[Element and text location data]
:::::
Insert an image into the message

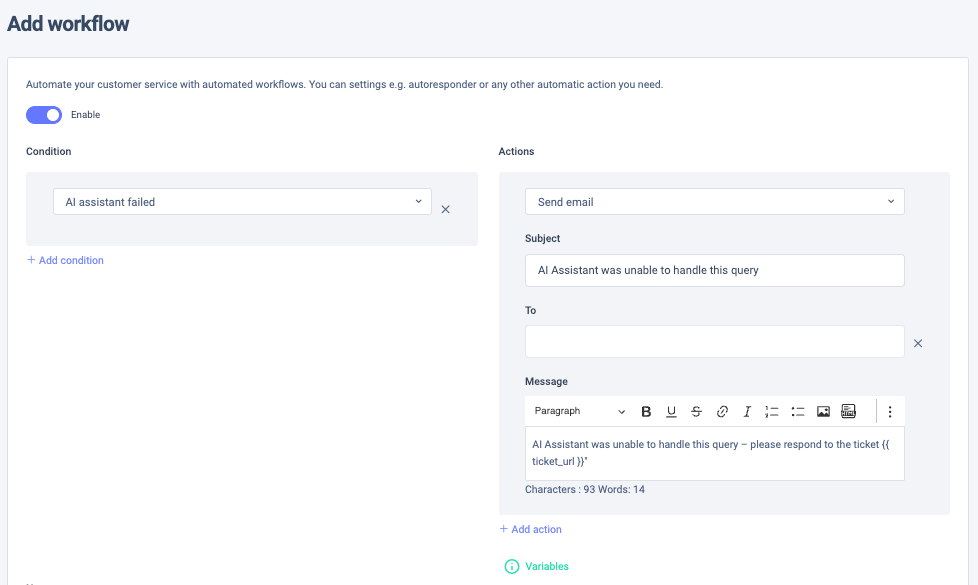coord(823,411)
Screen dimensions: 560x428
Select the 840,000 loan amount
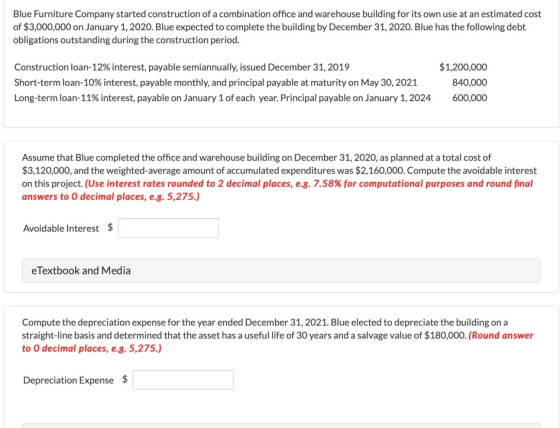click(470, 83)
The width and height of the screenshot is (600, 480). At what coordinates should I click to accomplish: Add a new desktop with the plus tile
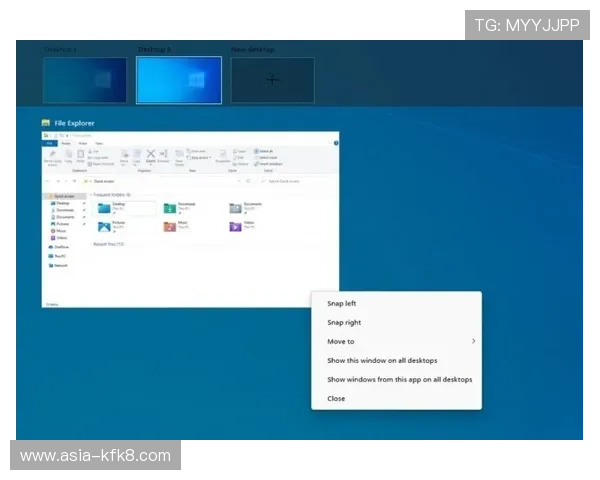[272, 80]
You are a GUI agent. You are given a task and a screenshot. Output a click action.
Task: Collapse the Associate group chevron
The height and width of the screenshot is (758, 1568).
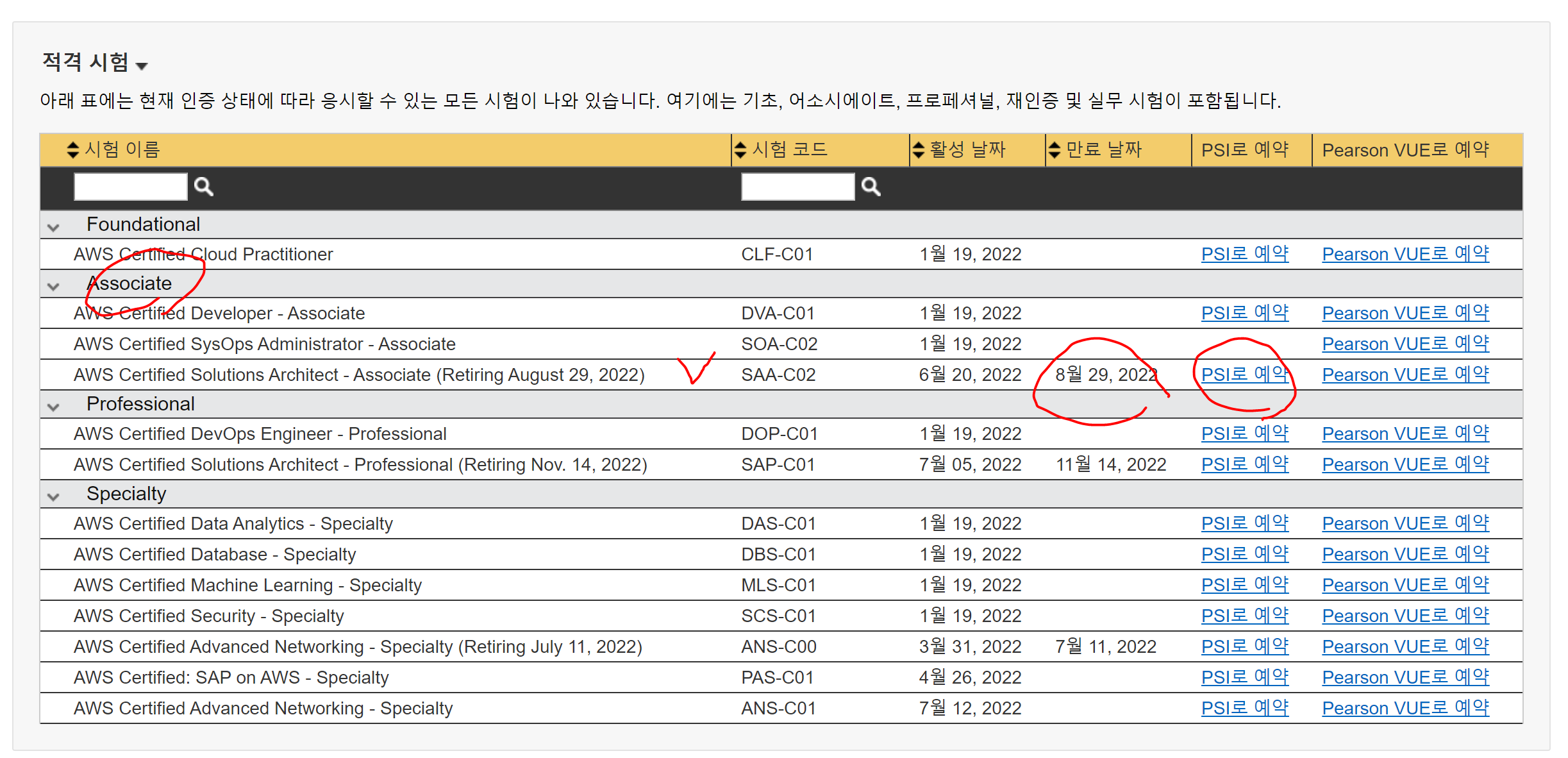coord(54,286)
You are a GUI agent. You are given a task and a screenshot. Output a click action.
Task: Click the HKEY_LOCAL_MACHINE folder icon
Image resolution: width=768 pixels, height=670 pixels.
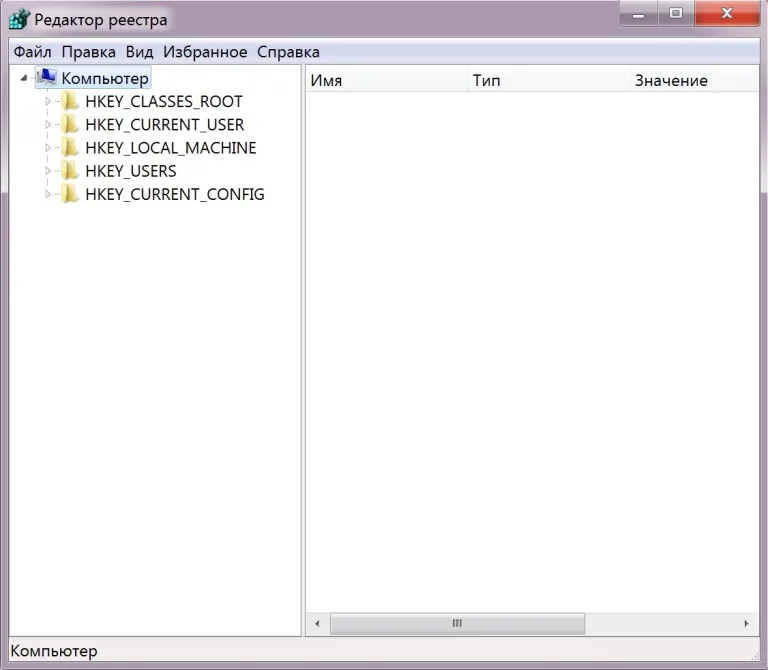coord(70,147)
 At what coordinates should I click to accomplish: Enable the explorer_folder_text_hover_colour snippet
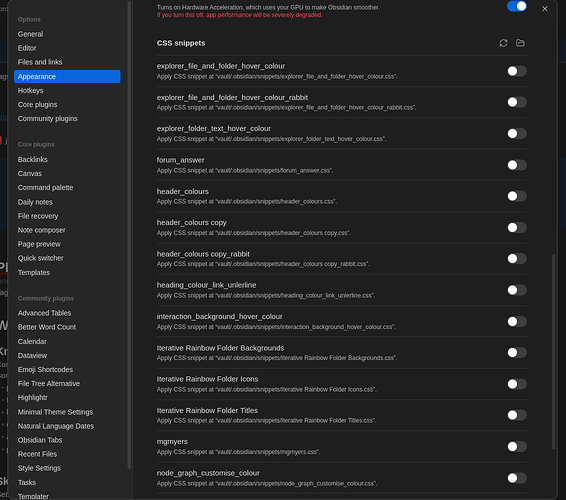(x=517, y=134)
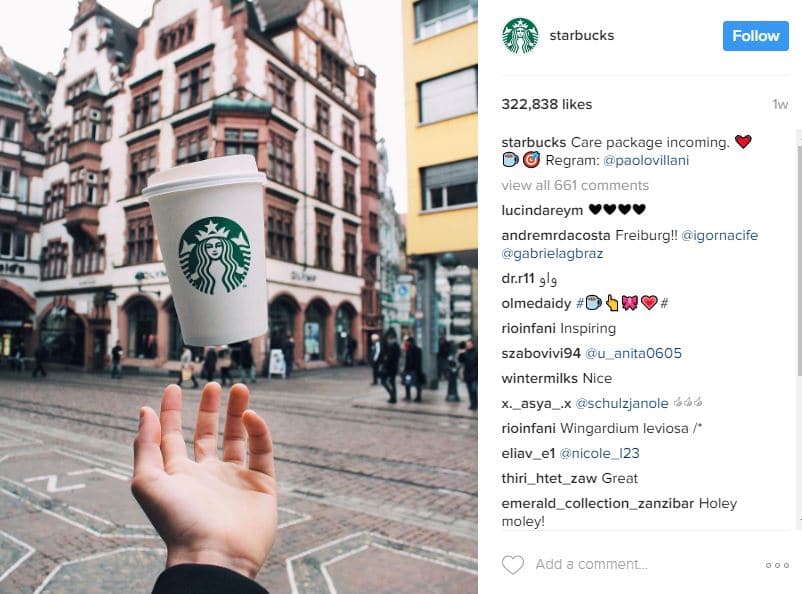Open the @paolovillani regram mention

pos(646,161)
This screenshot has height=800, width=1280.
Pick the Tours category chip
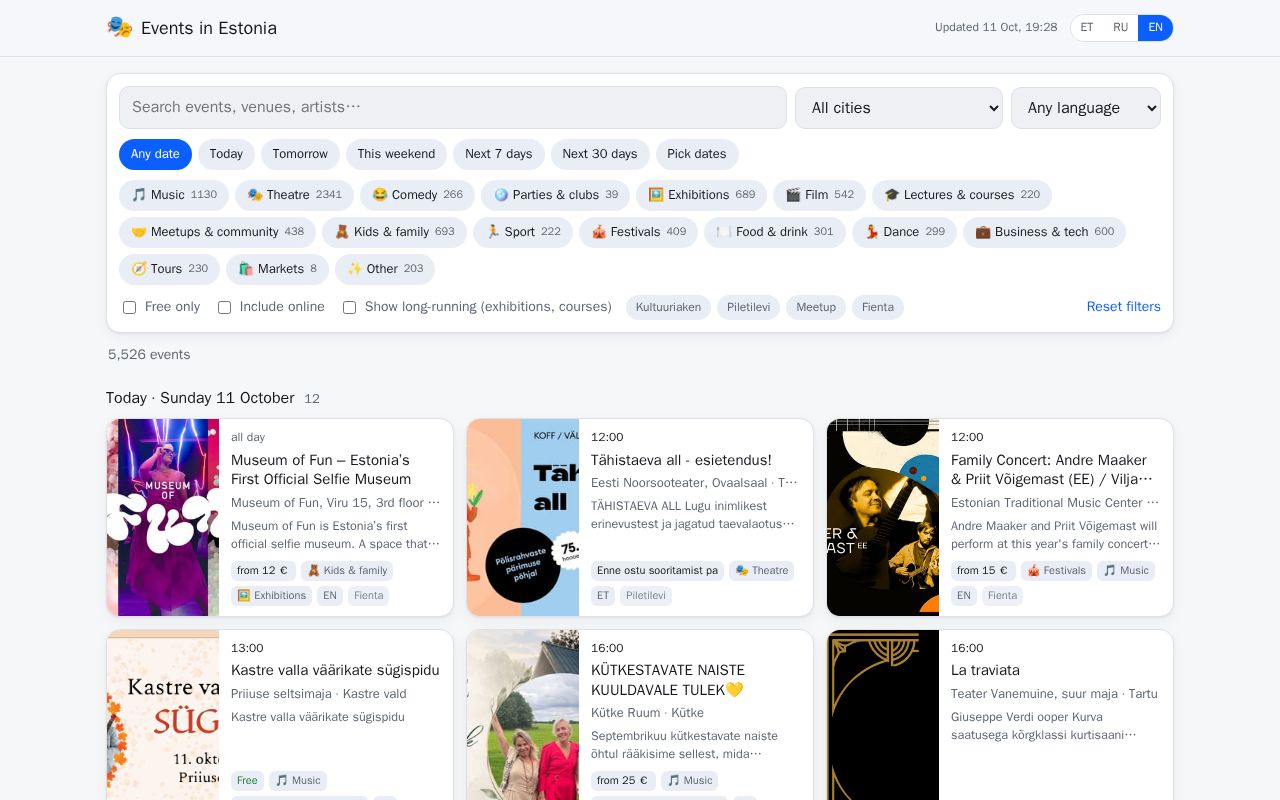click(x=169, y=269)
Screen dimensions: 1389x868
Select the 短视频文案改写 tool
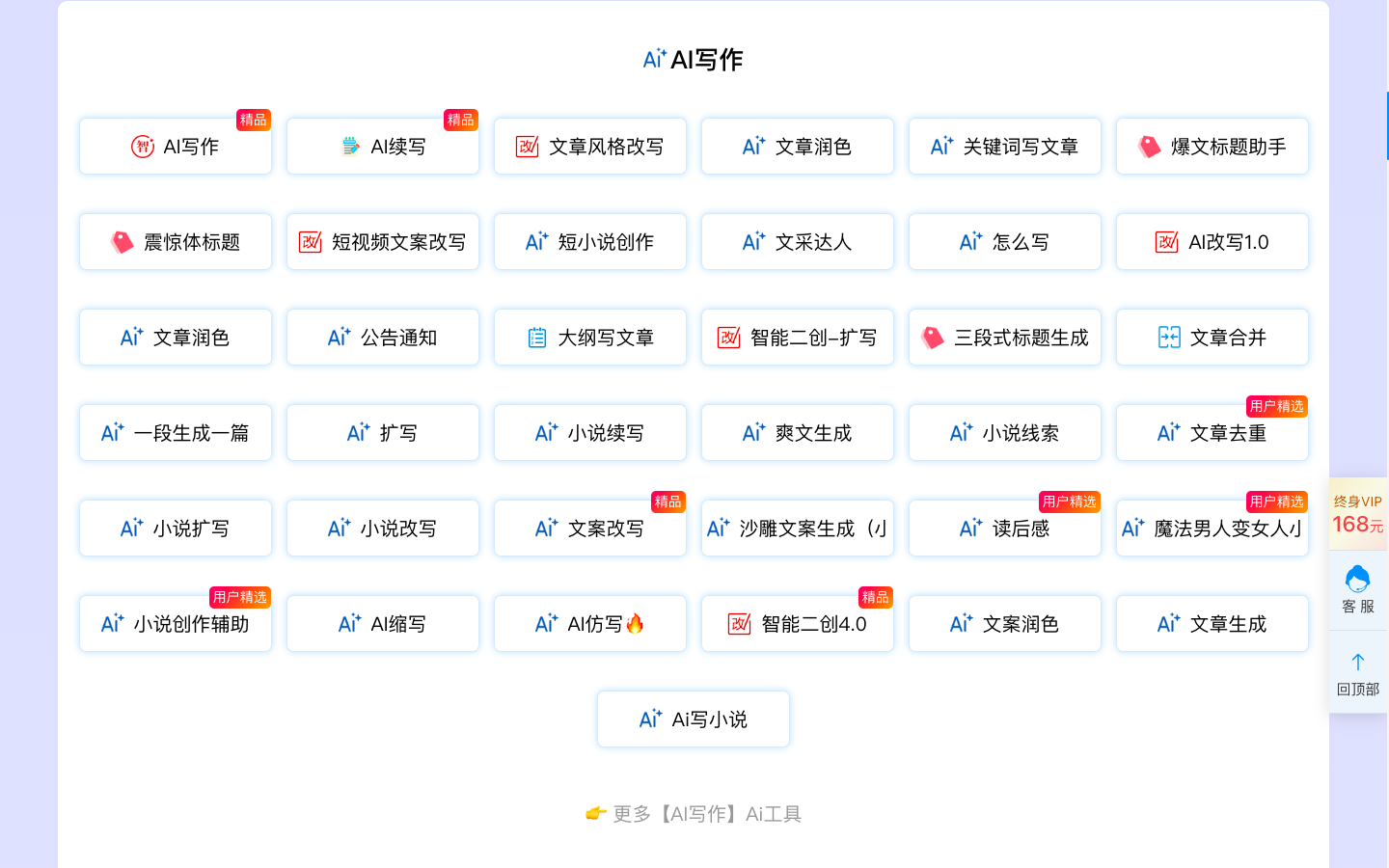pyautogui.click(x=383, y=242)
:::::
## Brief
Rewrite all the records above with "screenshot" switched to "screen image" wherever it occurs, keeping everything else unchanged. Leave the pictures out of the answer.

## Answer below
Insert an image into the message

coord(823,411)
Screen dimensions: 560x428
Select the 840,000 loan amount
click(470, 83)
The width and height of the screen image is (600, 480). At what coordinates should I click to accomplish: Add a new desktop with the plus tile
[272, 80]
You are a GUI agent. You are given a task and a screen image. Output a click action.
Task: Collapse the Associate group chevron
The height and width of the screen image is (758, 1568).
coord(54,286)
You are a GUI agent. You are given a task and a screen image. Output a click action.
Task: Click the HKEY_LOCAL_MACHINE folder icon
Image resolution: width=768 pixels, height=670 pixels.
coord(70,147)
 At what coordinates should I click to accomplish: Enable the explorer_folder_text_hover_colour snippet
(x=517, y=134)
Open the @paolovillani regram mention

pos(646,161)
This screen image has height=800, width=1280.
Pick the Tours category chip
click(x=169, y=269)
Screen dimensions: 1389x868
Select the 短视频文案改写 tool
pyautogui.click(x=383, y=242)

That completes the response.